This project was completed as part of Computer Vision Nanodegree offered by Udacity. The Project has been reviewed by Udacity and graded to meet sufficient requirements.
The project was developed using python 3.6 and the latest version of PyTorch. Though GPU can be used, was not required.
- opencv-python==3.2.0.6
- matplotlib==2.1.1
- pandas==0.22.0
- numpy==1.12.1
- pillow>=6.2.0
- scipy==1.0.0
- torch>=0.4.0
- torchvision>=0.2.0
- jupyterlab
Installation with pip:
pip install -r requirements.txt
This facial keypoints dataset consists of 5770 color images.
- 3462 of these images are training images,to create a model to predict keypoints.

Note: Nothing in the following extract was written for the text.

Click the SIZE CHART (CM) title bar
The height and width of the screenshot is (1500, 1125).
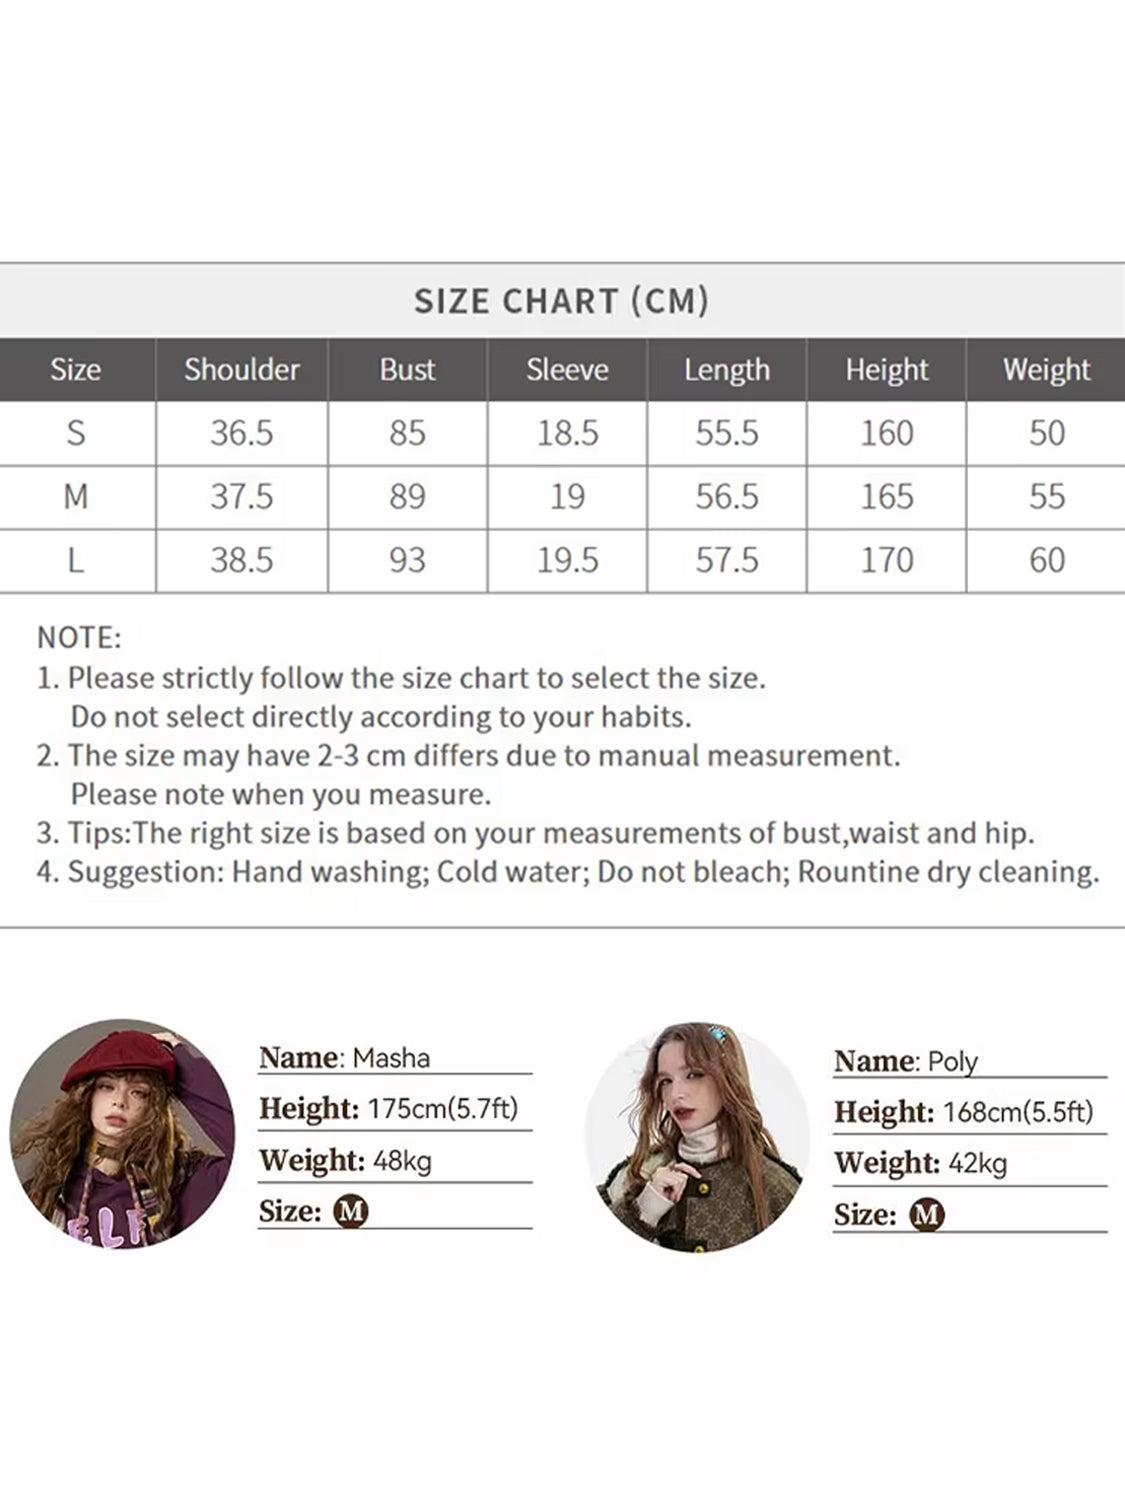562,301
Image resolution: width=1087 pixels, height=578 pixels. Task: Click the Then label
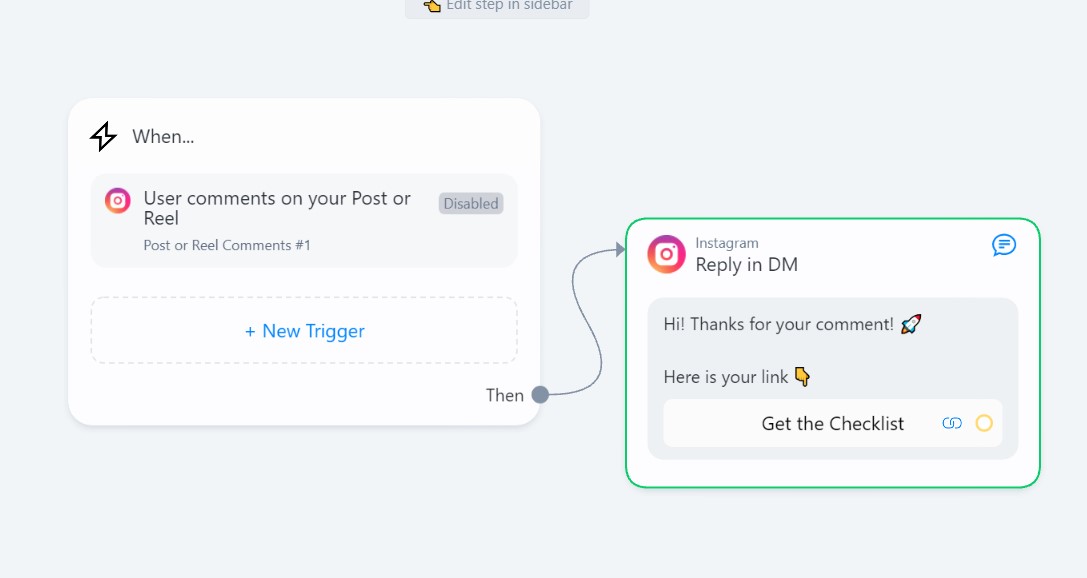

- 2308 are test images, which will be used to test the accuracy of the model.
Note: All images are extracted from the YouTube Faces Dataset which includes videos of people in YouTube videos.
Step 1: Load and Visualize the Facial Keypoint Data
- Visualizng the dataset gives us an understanding of the data. This includes all the preprocessing and standardizing the train and test image data.
Step 2: Define the CNN Network architecture
- Next step would be to experiment with different model architectures for with different layers such as Convolutional, Fully-Connected, Max-Pooling and Dropouts. This typically is defined in models.py file and can be imported in the pipeline.
Step 3: Train the CNN to predict facial keypoints
- Training a network includes trying out various loss functions, different optimizers, batch sizes and tuning the model with the best hyper-parameters.
Step 4: Dectect Faces in the images using Haar Cascades
- The trained neural network can now detect facial keypoints, from any image that includes faces. So before inferencing we need to use a Face Detector such as Haar Cascades to detect the faces.
Step 5: Predict Facial Keypoints and Complete the pipeline
- Put all the building blocks together and build a complete pipeline from loading data to inferencing the facial keypoints.
Step 6: Try applications of the project, like Fun Face Filters!